Monday, January 22, 2018

Screen Log 3: The Killing of a Sacred Deer; Detroit; All the Money in the World; Ang Dalawang Mrs. Reyes; Thelma

"Thelma."

I loved Yorgos Lanthimos' last two films--"Dogtooth" and "The Lobster," the latter being my favorite film of 2015. His latest, THE KILLING OF A SACRED DEER, left me baffled the way an otter falling from the sky and landing square on your yard would. This is why I usually avoid movies and TV series that have to do with medical stuff: More or less the errors can be distracting. That's particularly true with the stuff that ABS-CBN and GMA feed their audiences on a daily basis. But I did not expect Lanthimos to be so carelessly dramatic. No doctor would see his patient refusing to eat and looking ill and not think right away of giving IV feeding. Setting that aside, what. was. the. deal. with. this. movie. Like I couldn't even. It managed to be both arid and arctic at the same time. Blank and not amusing at all, somewhat akin to a general anesthesia. Overall, a chilling disappointment from one of my favorite directors.

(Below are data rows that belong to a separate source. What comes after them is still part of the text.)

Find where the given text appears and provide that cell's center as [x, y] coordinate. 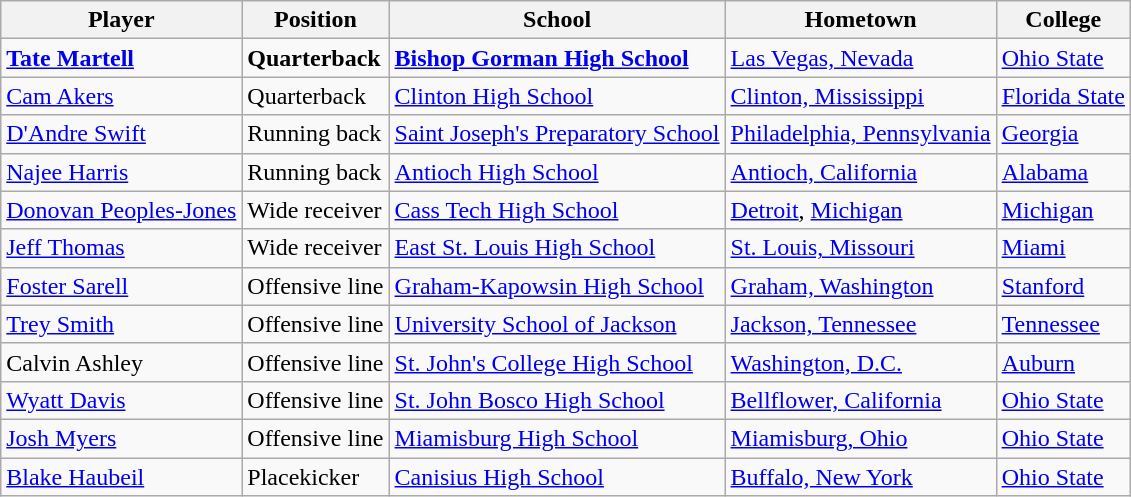
College [1063, 20]
Position [316, 20]
Philadelphia, Pennsylvania [860, 134]
Stanford [1063, 286]
Michigan [1063, 210]
Detroit, Michigan [860, 210]
St. Louis, Missouri [860, 248]
Hometown [860, 20]
Alabama [1063, 172]
Antioch, California [860, 172]
Graham-Kapowsin High School [557, 286]
Saint Joseph's Preparatory School [557, 134]
Antioch High School [557, 172]
Jackson, Tennessee [860, 324]
School [557, 20]
East St. Louis High School [557, 248]
Najee Harris [122, 172]
Blake Haubeil [122, 477]
Bellflower, California [860, 400]
Josh Myers [122, 438]
St. John Bosco High School [557, 400]
Miamisburg, Ohio [860, 438]
Canisius High School [557, 477]
Tennessee [1063, 324]
University School of Jackson [557, 324]
Wyatt Davis [122, 400]
Foster Sarell [122, 286]
Florida State [1063, 96]
D'Andre Swift [122, 134]
Donovan Peoples-Jones [122, 210]
Trey Smith [122, 324]
Calvin Ashley [122, 362]
Graham, Washington [860, 286]
Washington, D.C. [860, 362]
Las Vegas, Nevada [860, 58]
Clinton High School [557, 96]
Player [122, 20]
Miami [1063, 248]
Auburn [1063, 362]
Georgia [1063, 134]
Placekicker [316, 477]
St. John's College High School [557, 362]
Buffalo, New York [860, 477]
Cass Tech High School [557, 210]
Bishop Gorman High School [557, 58]
Cam Akers [122, 96]
Miamisburg High School [557, 438]
Tate Martell [122, 58]
Clinton, Mississippi [860, 96]
Jeff Thomas [122, 248]
Return [X, Y] of the center of cell containing provided text 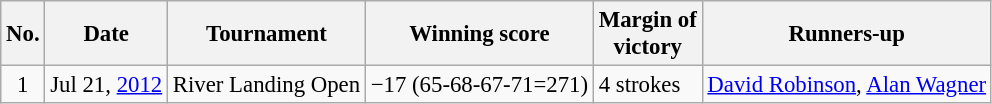
David Robinson, Alan Wagner [846, 85]
Tournament [267, 34]
−17 (65-68-67-71=271) [479, 85]
No. [23, 34]
1 [23, 85]
Jul 21, 2012 [106, 85]
Runners-up [846, 34]
Date [106, 34]
River Landing Open [267, 85]
Winning score [479, 34]
Margin ofvictory [648, 34]
4 strokes [648, 85]
Locate the cell with the specified text and output its [X, Y] center coordinate. 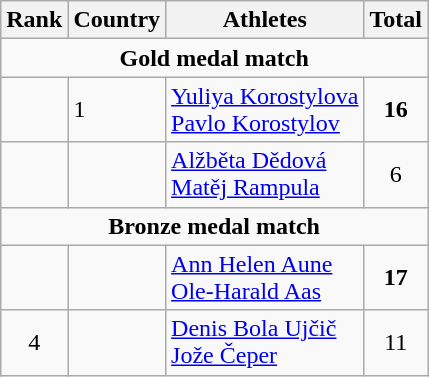
Bronze medal match [214, 226]
Country [117, 20]
Rank [34, 20]
1 [117, 110]
Athletes [265, 20]
6 [396, 174]
11 [396, 342]
17 [396, 278]
Alžběta DědováMatěj Rampula [265, 174]
Denis Bola UjčičJože Čeper [265, 342]
Yuliya KorostylovaPavlo Korostylov [265, 110]
Total [396, 20]
4 [34, 342]
Gold medal match [214, 58]
Ann Helen AuneOle-Harald Aas [265, 278]
16 [396, 110]
For the text-containing cell, return its midpoint in [X, Y] coordinate format. 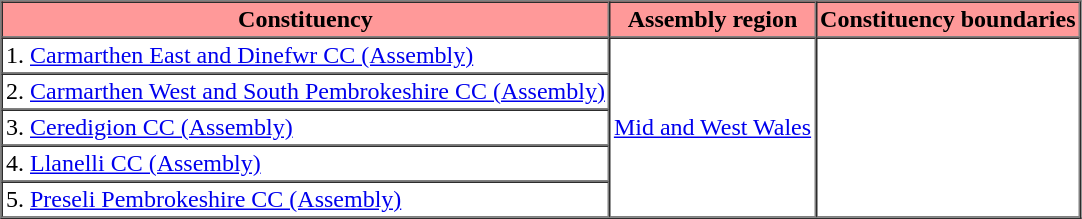
4. Llanelli CC (Assembly) [306, 164]
1. Carmarthen East and Dinefwr CC (Assembly) [306, 56]
5. Preseli Pembrokeshire CC (Assembly) [306, 200]
Mid and West Wales [712, 128]
Assembly region [712, 20]
3. Ceredigion CC (Assembly) [306, 128]
Constituency [306, 20]
2. Carmarthen West and South Pembrokeshire CC (Assembly) [306, 92]
Constituency boundaries [948, 20]
Output the (x, y) coordinate of the center of the cell containing the given text.  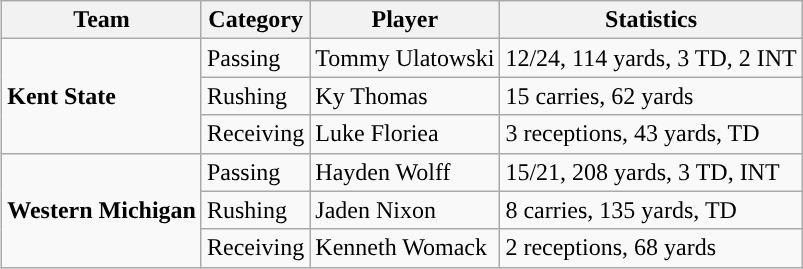
Western Michigan (102, 210)
Ky Thomas (405, 96)
8 carries, 135 yards, TD (651, 210)
Player (405, 20)
Statistics (651, 20)
Hayden Wolff (405, 172)
Kenneth Womack (405, 248)
Luke Floriea (405, 134)
Kent State (102, 96)
12/24, 114 yards, 3 TD, 2 INT (651, 58)
Tommy Ulatowski (405, 58)
Jaden Nixon (405, 210)
15/21, 208 yards, 3 TD, INT (651, 172)
2 receptions, 68 yards (651, 248)
3 receptions, 43 yards, TD (651, 134)
Team (102, 20)
Category (255, 20)
15 carries, 62 yards (651, 96)
Find where the given text appears and provide that cell's center as (x, y) coordinate. 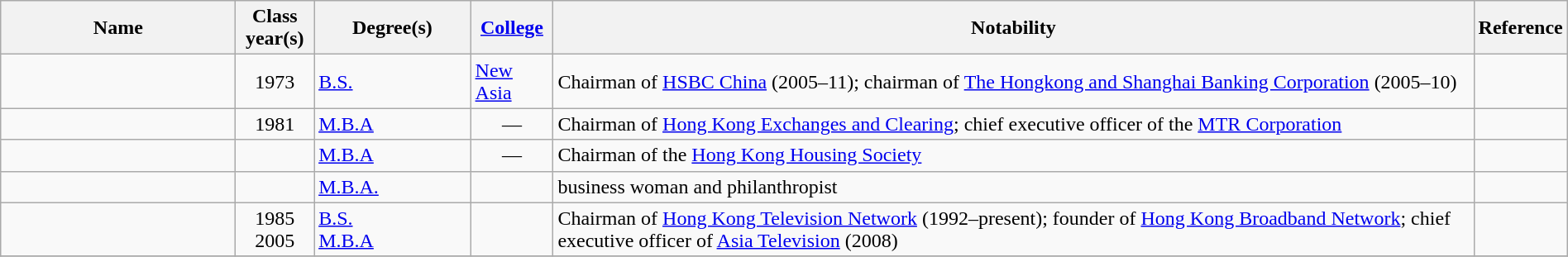
19852005 (275, 230)
College (512, 28)
Chairman of Hong Kong Exchanges and Clearing; chief executive officer of the MTR Corporation (1014, 124)
business woman and philanthropist (1014, 187)
Reference (1520, 28)
B.S.M.B.A (392, 230)
Chairman of HSBC China (2005–11); chairman of The Hongkong and Shanghai Banking Corporation (2005–10) (1014, 81)
Name (118, 28)
Notability (1014, 28)
New Asia (512, 81)
B.S. (392, 81)
1973 (275, 81)
Degree(s) (392, 28)
Chairman of Hong Kong Television Network (1992–present); founder of Hong Kong Broadband Network; chief executive officer of Asia Television (2008) (1014, 230)
M.B.A. (392, 187)
Chairman of the Hong Kong Housing Society (1014, 155)
1981 (275, 124)
Class year(s) (275, 28)
Output the [x, y] coordinate of the center of the cell containing the given text.  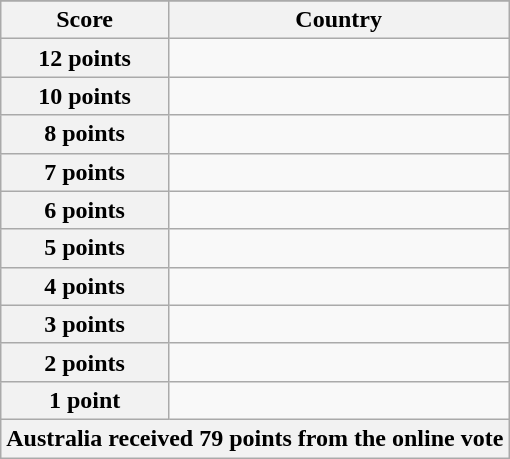
2 points [85, 362]
Score [85, 20]
5 points [85, 248]
Australia received 79 points from the online vote [255, 438]
Country [338, 20]
6 points [85, 210]
10 points [85, 96]
8 points [85, 134]
3 points [85, 324]
1 point [85, 400]
4 points [85, 286]
12 points [85, 58]
7 points [85, 172]
Capture the cell that displays the provided text and extract its (X, Y) central coordinate. 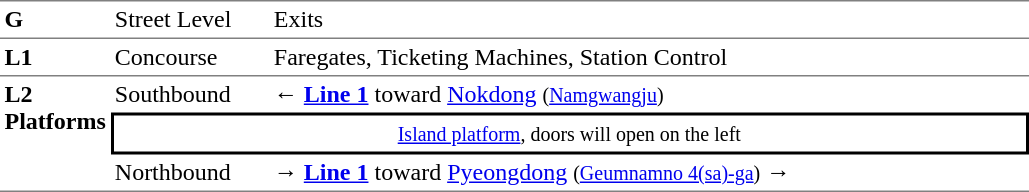
→ Line 1 toward Pyeongdong (Geumnamno 4(sa)-ga) → (648, 173)
Street Level (190, 20)
G (55, 20)
Northbound (190, 173)
Concourse (190, 57)
← Line 1 toward Nokdong (Namgwangju) (648, 94)
Island platform, doors will open on the left (569, 133)
L2Platforms (55, 134)
Faregates, Ticketing Machines, Station Control (648, 57)
L1 (55, 57)
Exits (648, 20)
Southbound (190, 94)
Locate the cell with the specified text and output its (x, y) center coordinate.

With Kathryn Bigelow's DETROIT, the impulse to look away was blown to smithereens. Granted this is not a perfect film: the latter third didn't quite live up to the other parts, both in terms of dramatic tension and cinematic fluidity. Film critic Bilge Ebiri, writing for the Village Voice, called it the film's own form of "shell shock." Still, what a thrill. Not that the movie's most intense parts--the whole ghastly ordeal at the motel--were enjoyable. Far from it. But they were as close as one could possibly get to the horrors of those times. No looking away, the bloodshed and humiliation and unjustifiable hatred right in front of the viewer's face. You just know it when a modern master delivers.

To call Ridley Scott one of the masters of our time wouldn't be inaccurate. But ALL THE MONEY IN THE WORLD, his second feature for 2017 (after "Alien: Covenant"), strangely left me cold. I could not for the life of me figure out why Scott submitted himself into making this terribly prosaic movie. Christopher Plummer was excellent in the Kevin Spacey role--one actually wonders how Spacey could have pulled off that role--but the rest of the film was a blah. Blah, blah, blah we're in Rome. Blah, blah, blah something about family history. Then an ear gets cut off. Michelle Williams cries. Mark Wahlberg does another Mark Wahlberg-ian cop-ish role. The end. It wasn't bad, really, but the final product made you question the point of the whole endeavor.

Jun Robles Lana's ANG DALAWANG MRS. REYES was just so much fun. This is how you do a comedy, guys. Push everything to its limits. I loved this whole experience so much, despite the flaws. Gladys Reyes delivering a no-nonsense Gladys Reyes speech, for starters. And the leads--Juday and Angelica Panganiban--were everything you could possibly hope for, and more. Made you wish, really, that Filipino comedies were always this intelligent.

And on the opposite end of the spectrum is Joachim Trier's THELMA. Now I'm a fan of Trier's last two movies: "Oslo, August 31st" and "Louder than Bombs." This one, styled as a supernatural horror flick, hits its peak pretty early with its first sequence, showing a father aiming a rifle at a deer, only to shift his aim towards the back of his young daughter's head. Cue title card. Not won over by the horror though; felt that the supernatural elements are this movie's weakest. And that's all I really have to say about it, because the ardent fans might come after me with flaming pitchforks.